Given $x \in X$, from definition of sub-basis $\mathcal{S}$, $x$ belongs to an element of $\mathcal{S}$, and hence $x$ belongs to an element of $\B$. So, the first condition of basis is satisfied. To check the second condition, let $B_{1} = S_{1} \cap \dots \cap S_{m}$ and $B_{2} = S_{1}^{'} \dots S_{n}^{'}$ be two elements of $\B$. Then, their intersection $B_{1} \cap B_{2} = (S_{1} \cap \dots \cap S_{m})  \cap (S_{1}^{'} \dots S_{n}^{'})$ is also a finite intersection of elements of $\mathcal{S}$, so it belongs to $\B$. 

\begin{exmp}
\begin{enumerate}[i)]
Consider the set $A = (-1, 1)$ of real numbers in the usual order. Assuming the fact that the real numbers have the least upper bound property, it follows that the set $A$ has the least upper bound property. Any subset of $A$ having an upper bound in $A$ should also have least upper bound property. 
\end{enumerate}
\end{exmp}

\section{Order Topology}
Given a collection of sets, we may want to define an order relation between any two member sets. An order relation can provide the necessary framework for introducing the notion of \textbf{distance} in a very abstract sense. A very crude example is to consider three real number $a, b$ and $c$ such that $b$
is greater than $a$, and $c$ is greater than $b$. In this example, "greater than" is a type of order relation. It is easy to see that $c$ is not only greater than $a$, but also $c$ is \textbf{farther} from $a$ compared to $b$. This is a fine example of how an order relation can induce much richer mathematical entities such as distances, intervals, neighborhoods etc.  

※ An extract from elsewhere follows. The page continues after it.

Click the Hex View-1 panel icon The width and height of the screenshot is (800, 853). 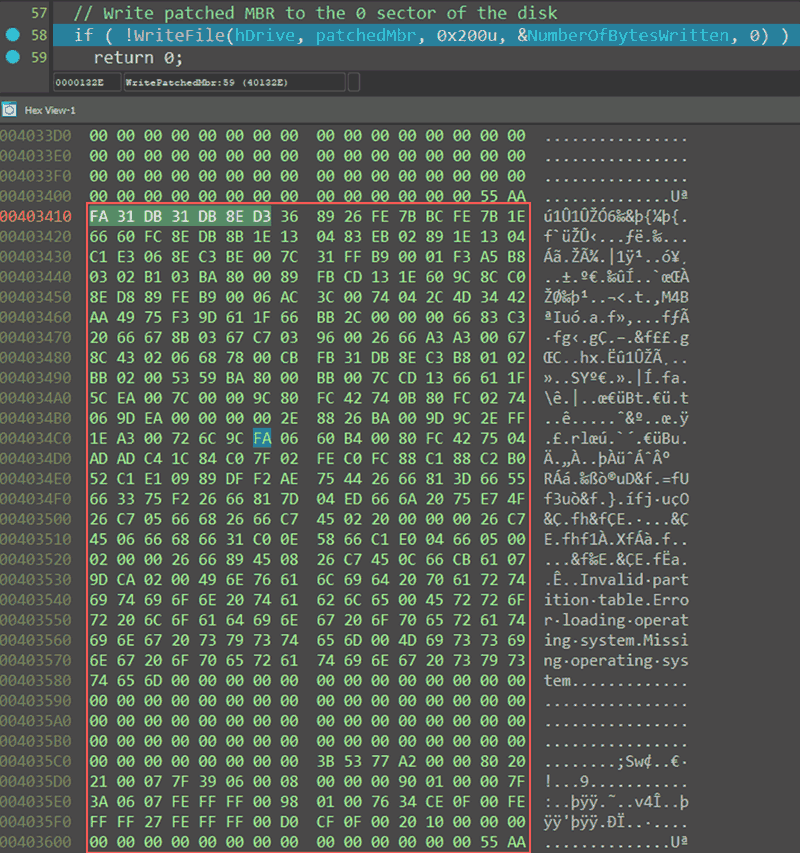[9, 108]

If $X$ is a simply ordered set, there is a standard topology for $X$, defines using the order relation. It is called the $\emph{order topology}$.

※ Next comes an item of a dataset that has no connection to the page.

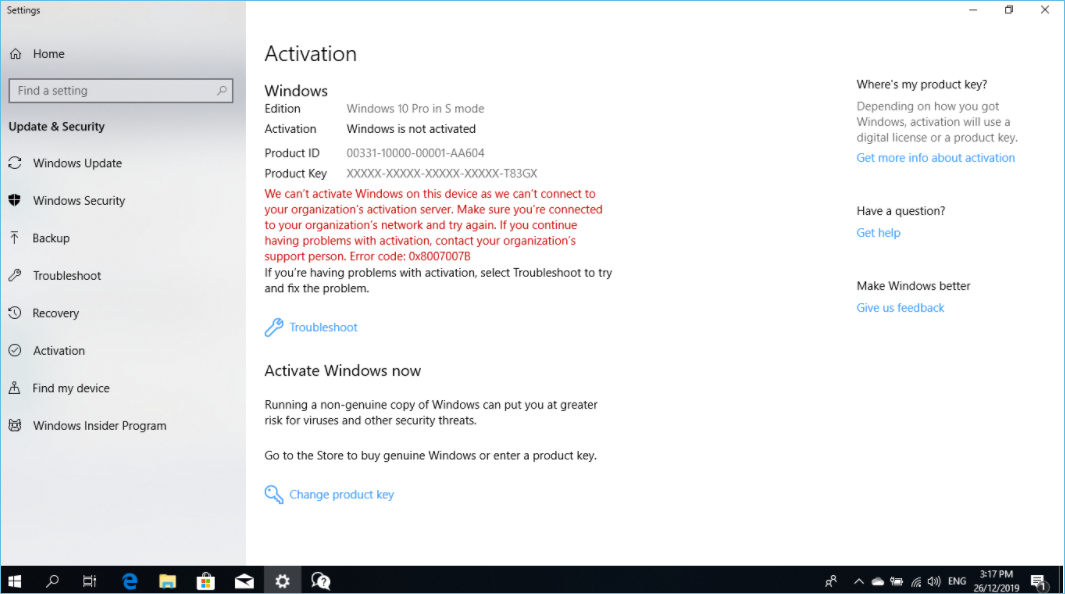
Task: Open the ENG language selector
Action: pyautogui.click(x=956, y=580)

Suppose that $X$ is a set having a simple order relation $<$. Given elements $a$ and $b$ of $X$ such that $a < b$. there are four subsets of $X$ that are the intervals determined by $a$ and $b$. They are:
\begin{enumerate}[a)]
\item Open interval: $(a, b) = \{ x\; | \: a < x < b  \}$
\item Half open interval: $[a, b) = \{ x\; | \: a \le x < b  \}$
\item Half open interval: $(a, b] = \{ x\; | \: a < x \le b  \}$
\item Closed interval: $[a, b] = \{ x\; | \: a \le x \le b  \}$
\end{enumerate} 

\end{document}